▶ **TASK INSTRUCTIONS**:
**A.** Can you copy the forum thread about the blue-eyes puzzle from "what you mean?" to "blue eyes aswell.", swapping "island" for "atoll"?
**B.** In the forum thread about the blue-eyes puzzle, at what time on 11-01-2007 did PjOtTeR post?
[Begin EXCERPT TO READ]
I don't think they would need the guru if that was the case ^

**GuruMeditation** · 11-01-2007, 07:58 PM

Originally posted by Zerzera View Post

I think the Guru's gone the first night :P

Did someone say my name?

**Zerzera** · 11-01-2007, 08:02 PM

Originally posted by PjOtTeR View Post

P.S. I would certainly smack that guru if he could once speak one sentence and said such a stupid one that made all ppl stay longer then needed

But in this case it was a she, which makes it rather logical for her to put it this way instead. :wub:

**PjOtTeR** · 11-01-2007, 08:05 PM

Originally posted by Zerzera View Post

I don't think they would need the guru if that was the case ^

what you mean? my solution? ofcourse they needed the guru for that. I'll tell you exactly why, in white text:

Every person sees atleast 99 blue-eyed man. If for example there were only 2 blue eyed ppl on the island, No one would leave the first night, and 2 ppl would leave the second night. One of the persons with blue-eyes would know that they had blue eyes because they can see all other eyes and the other person with blue eyes didn't leave because there was someone else with blue eyes. Knowing that is the only person with blue eyes you can see, would make it certain for yourself you have to have blue eyes aswell.
[End EXCERPT TO READ]
[Begin DATA EXTRACT]
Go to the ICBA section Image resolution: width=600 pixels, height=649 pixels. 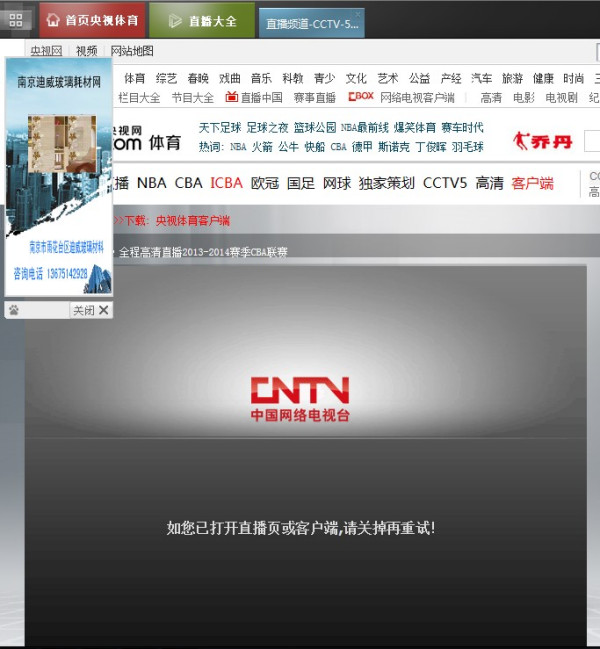pos(226,183)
[End DATA EXTRACT]
▶ **SOLUTIONS PER TASK**:
**A.**
what you mean? my solution? ofcourse they needed the guru for that. I'll tell you exactly why, in white text:

Every person sees atleast 99 blue-eyed man. If for example there were only 2 blue eyed ppl on the atoll, No one would leave the first night, and 2 ppl would leave the second night. One of the persons with blue-eyes would know that they had blue eyes because they can see all other eyes and the other person with blue eyes didn't leave because there was someone else with blue eyes. Knowing that is the only person with blue eyes you can see, would make it certain for yourself you have to have blue eyes aswell.

**B.** 08:05 PM